Lotus Lebanese Restaurant
1363 Dumbarton Road
0141 954 8000
Menu: Traditional Lebanese dishes, including freshly made stuffed and topped savoury pastries, interesting vegetable dishes and charcoal grilled kebabs. 5/5
Service: It’s like a large kebab shop with seats and they take a pretty relaxed attitude to sit-down diners.Waiter pleasant though. 3/5
Atmosphere: Feels like a family-run business and not big on decor, but then you don’t go to places like this for the decor. 3/5
Price: Exceptionally good value with stuffed pastries at just £3.50 for a plateful, starters at £4 and even a good mixed grill at less than a tenner. 5/10
Food: Some outstandingly good dishes including the fatayer pastries, the sambousek; good kebab. Kitchen didn’t put a foot wrong. 9
25/30
THIS is the first time I’ve ever had to move seats in a restaurant because of the icy blast of cold air coming through a cracked plate glass window.
Not the first time though by far I’ve ever had to get up and down to find someone to serve me. But probably once again the first time I’ve had to ask if what look like staff bags and coats can be moved – so I can use the table they’re piled on. In a restaurant where every other table bar one seems to be occupied by people involved with the place.
Hmmm, not the most auspicious of starts then and I don’t think the Lotus here is likely to win any awards either for its interesting decor. But being brought up pretty much in a back shop myself I don’t have any problem with the lived-in family feel.
I’m in the process of looking through the menu – shiny foldable printed take-away style – when a woman sitting by the door responds to the question about whether she enjoyed her food tonight by virtually shouting: I love the food in here.
Awkward moment aside that’s not the reason I order in the time-honoured-tradition of saying: I’ll have one of whatever she is having. I do it simply because the tiny Lebanese and clearly handmade pastries on her plate look interesting.
They turn out to be – I think – sambousek b’sabanekh. Or maybe fatayer b’sabanekh. Either way they are super-fresh, perfectly light and crack open to reveal a steaming and tangy filling of spinach, onion, pomegranate and pine nut.
Think pizza shape now for the manakeish lamb, though the dough is light and very fine and the sprinkled minced meat on top is surely dressed with Lebanese seven spice adding delicious tones of cinnamon and nutmeg. And think puffball for the just-out-the-oven naan breads in the basket beside me, and very good dolmades for the powerfully flavoured warak inab. I’m planning to try just one but end up eating all of them. Oops.

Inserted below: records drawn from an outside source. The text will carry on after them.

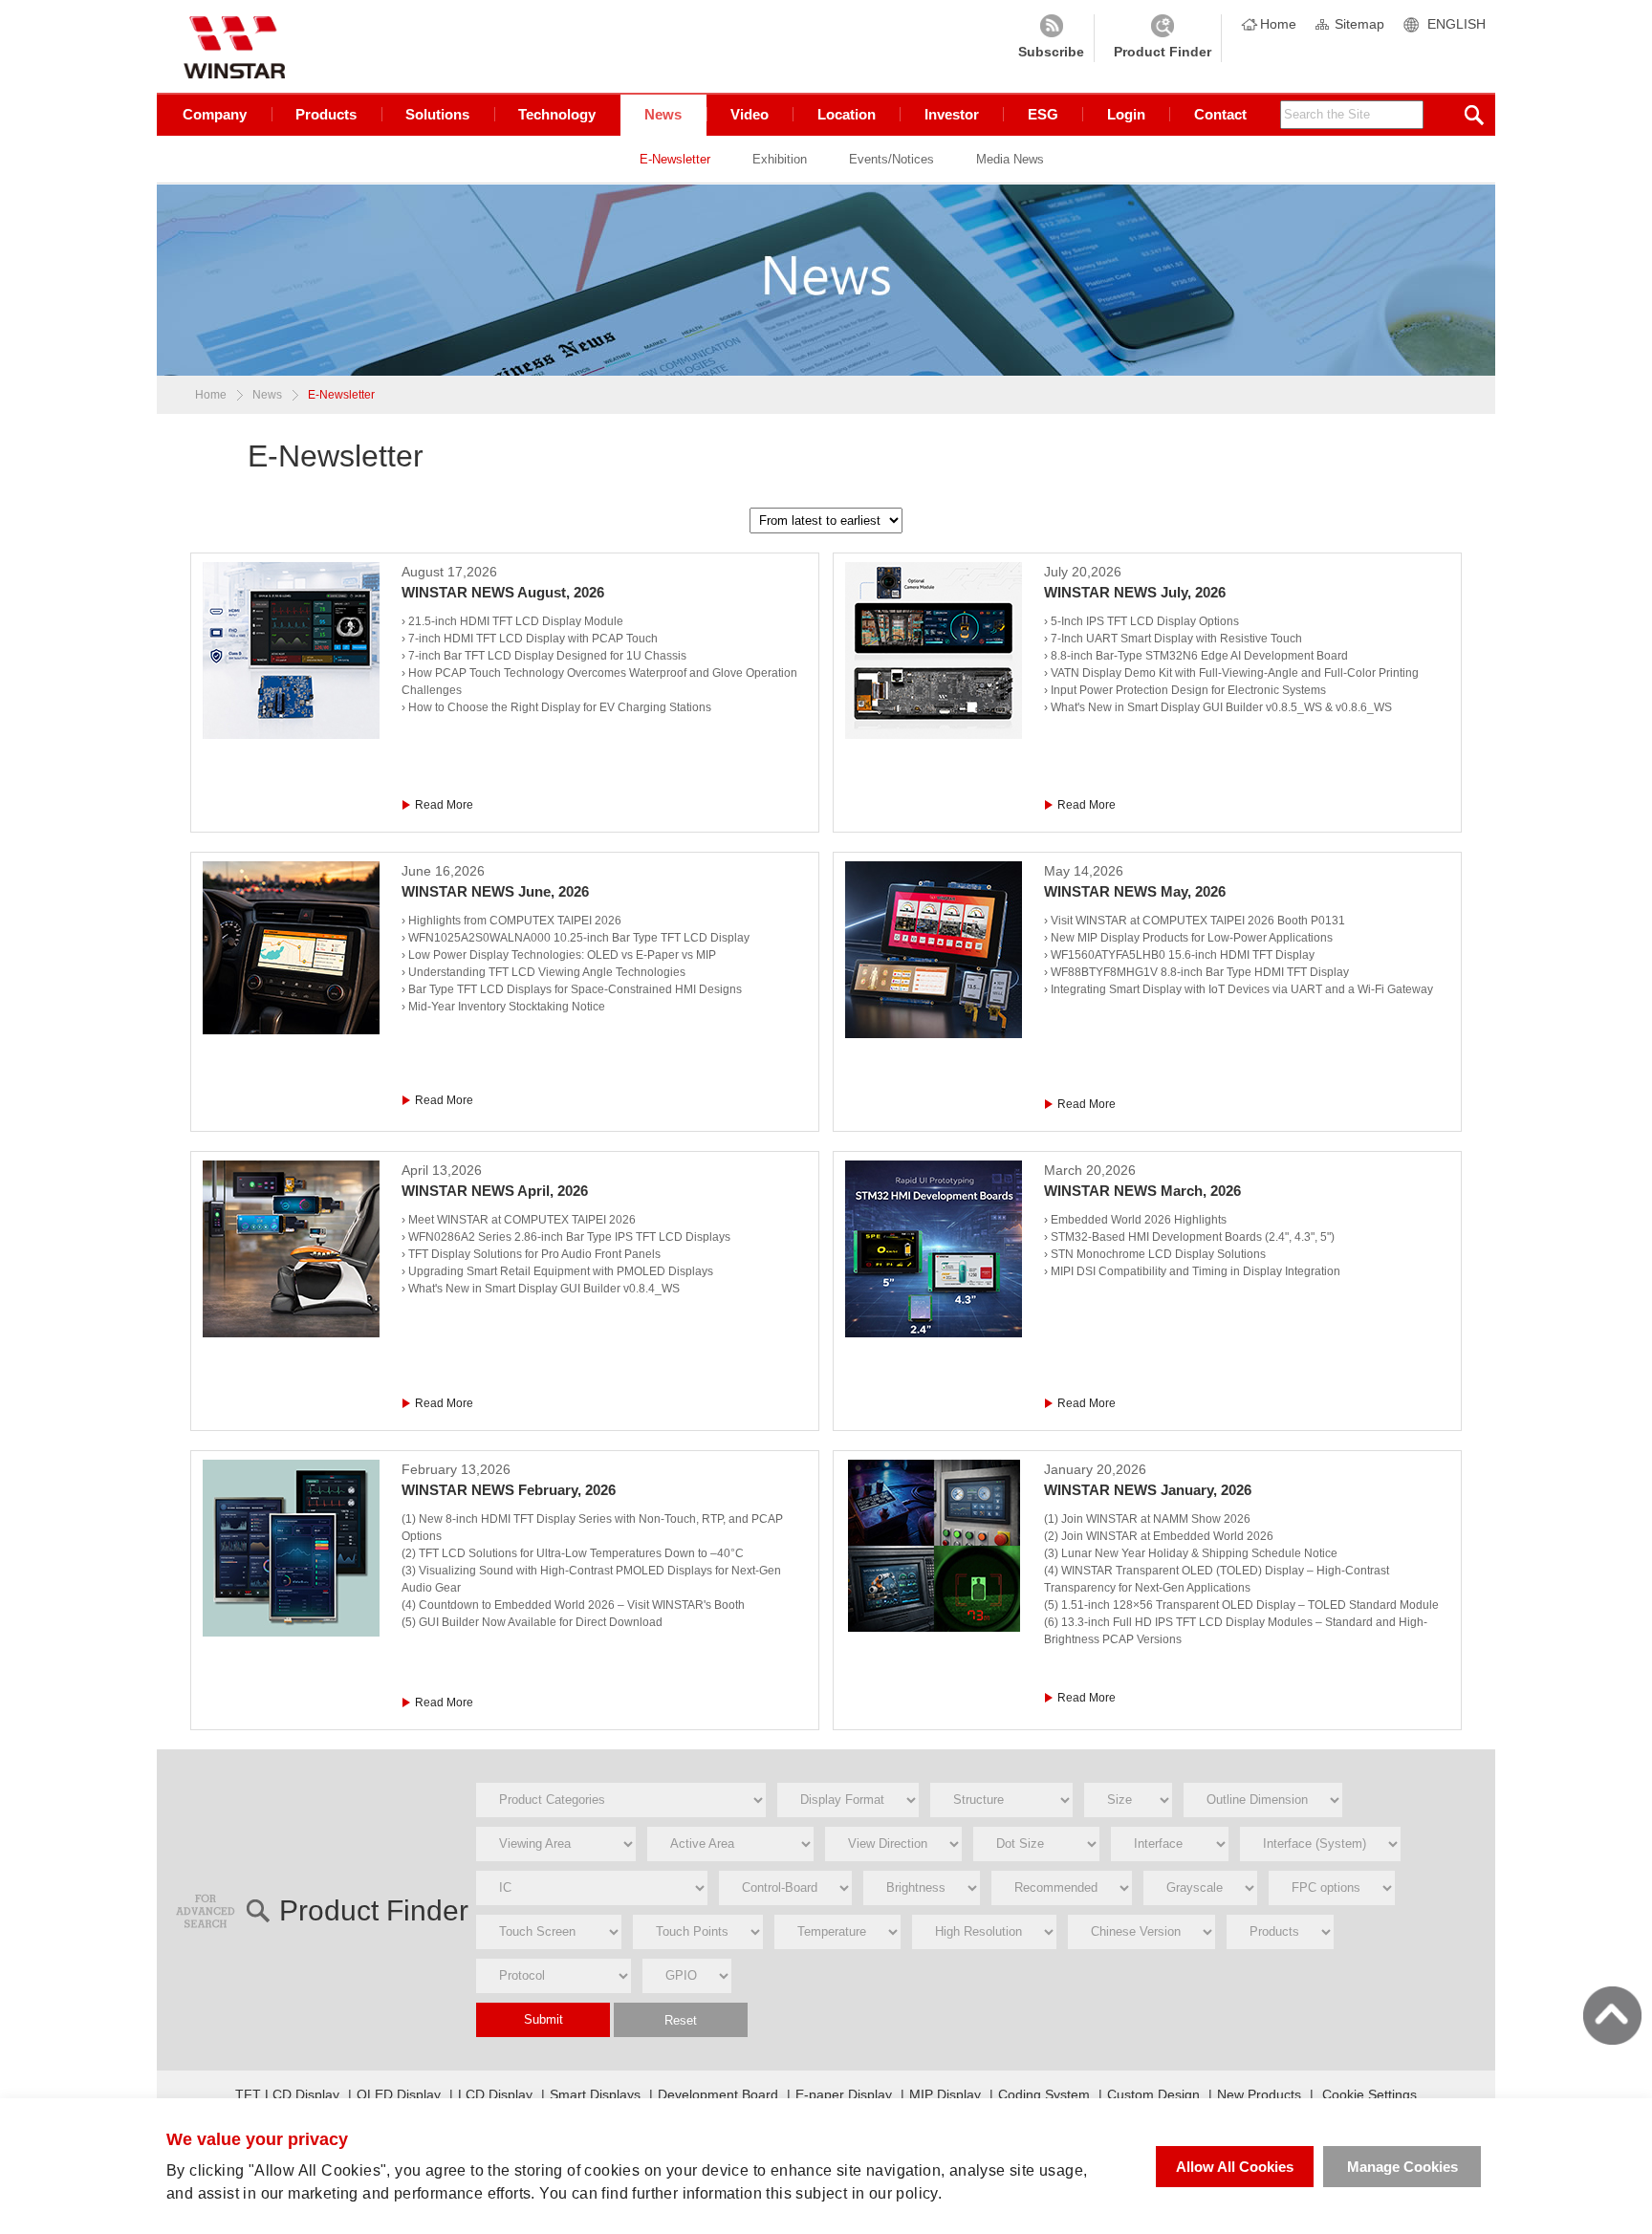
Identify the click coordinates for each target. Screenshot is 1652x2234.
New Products (1259, 2094)
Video (749, 114)
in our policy (895, 2193)
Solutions (437, 114)
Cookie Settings (1369, 2094)
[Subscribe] (1051, 38)
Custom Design (1153, 2094)
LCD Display (495, 2094)
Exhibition (779, 159)
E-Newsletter (675, 159)
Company (215, 114)
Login (1126, 114)
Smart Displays (595, 2094)
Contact (1220, 114)
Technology (557, 114)
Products (326, 114)
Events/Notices (891, 159)
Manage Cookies (1402, 2166)
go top (1612, 2015)
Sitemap (1359, 24)
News (663, 114)
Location (846, 114)
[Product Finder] (1162, 38)
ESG (1043, 114)
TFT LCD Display (287, 2094)
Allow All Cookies (1234, 2166)
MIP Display (945, 2094)
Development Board (718, 2094)
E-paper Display (843, 2094)
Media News (1010, 159)
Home (1278, 24)
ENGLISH (1456, 24)
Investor (951, 114)
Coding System (1044, 2094)
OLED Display (399, 2094)
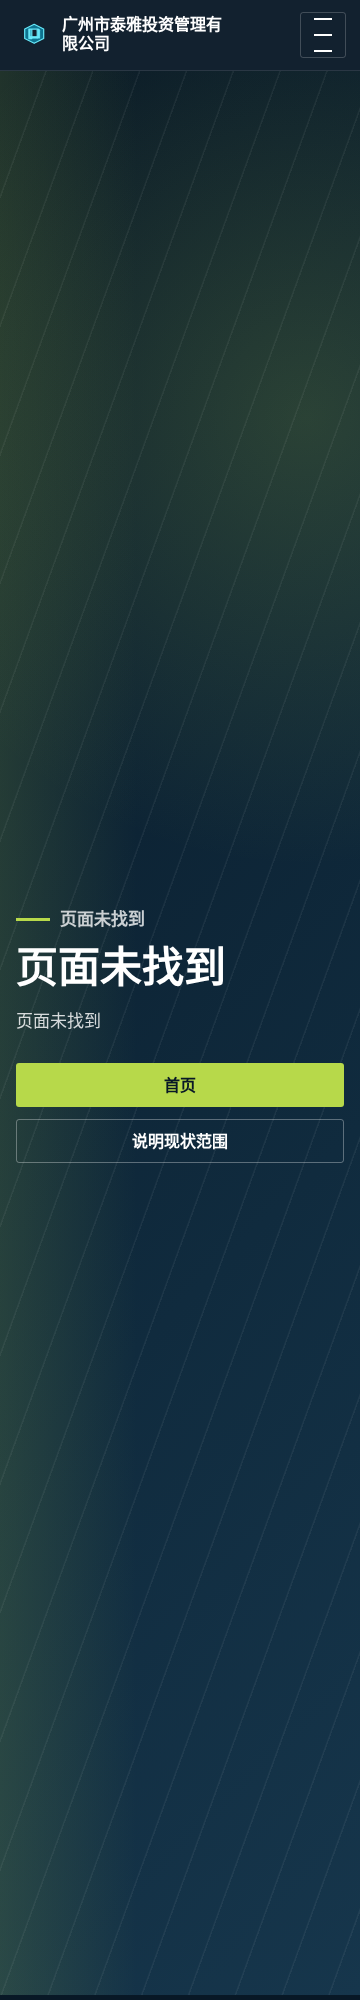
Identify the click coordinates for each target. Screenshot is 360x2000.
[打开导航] (323, 35)
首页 (180, 1085)
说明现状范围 (180, 1141)
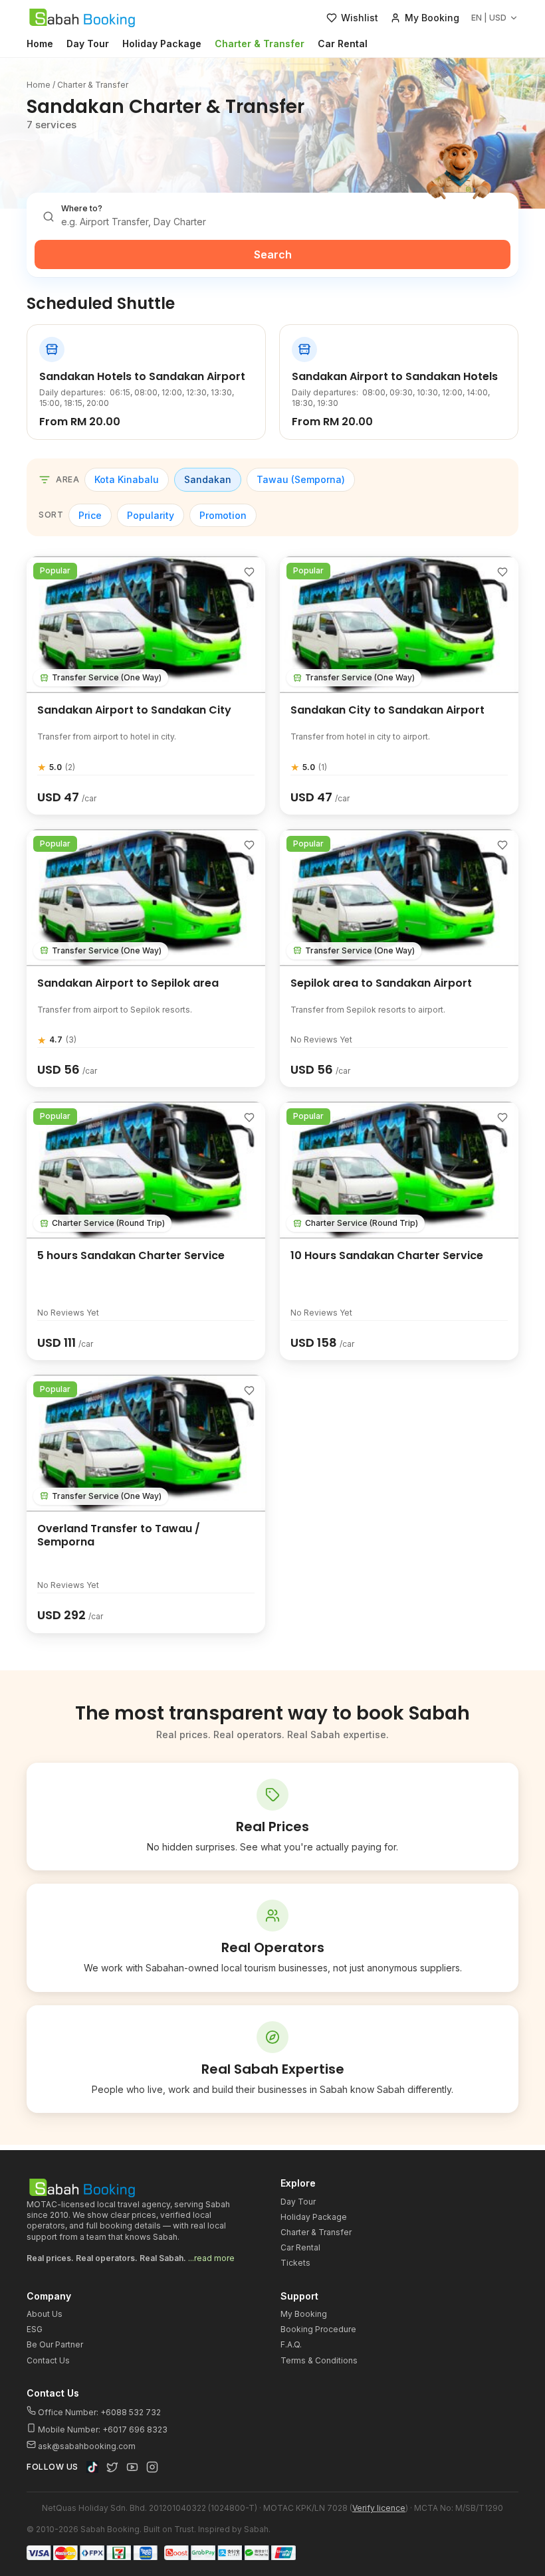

There’s are more hand-made-freshly sambousek, little twirls of folded pastry at their edges, this time with halloumi and parsley and, of course, in one of those eyebrow raising moments for the waiter I ordered a mixed grill.
Well, I wasn’t expecting six warak inab for £3.50, four fatayer for each £3.50 portion or that the £3.50 manakeish to be so large. And I missed out on whole sections of the menu too when I ordered.
The hot mezze for example with batata harra, falafel and kibbeh. The shawarmas; the salads which included – though I didn’t spot it until too late – fattoush. One of my favourites.
That mixed grill, anyway, comes with some of those salty, sweet Lebanese pickles, olives and salad. Chips too, though I don’t touch these. Got to watch that figure.
I just pick my way comprehensively through chunks of marinated spice-encrusted chicken, crispy spiced lamb and pick away at a powerfully lamby shish kebab. I’m only on a level one mixed grill too, at £9.50. Above that are the Lotus mixed grill with shawarmas and skewered tomatoes and then the Lotus special mixed grill with even more spectacular additions.
Now, I’m eating alone tonight and wearing a suit and tie, too, on a grim, dark October night at a far-flung end of Dumbarton Road. I’ve positioned myself by the counter simply to be as close to the heat of the charcoal grill. On reflection – maybe I look a bit odd. People certainly keep wandering along behind the counter to peer down at me curiously. I suspect though that the Lotus is one of those restaurants that after you’ve been in a couple of times you’ll be welcomed like a long-lost friend. The disinterested, bordering on glacial, reception I received has thawed enough by the time I go to pay for the staff to ask what I thought of the food. I thought it was excellent. Truly.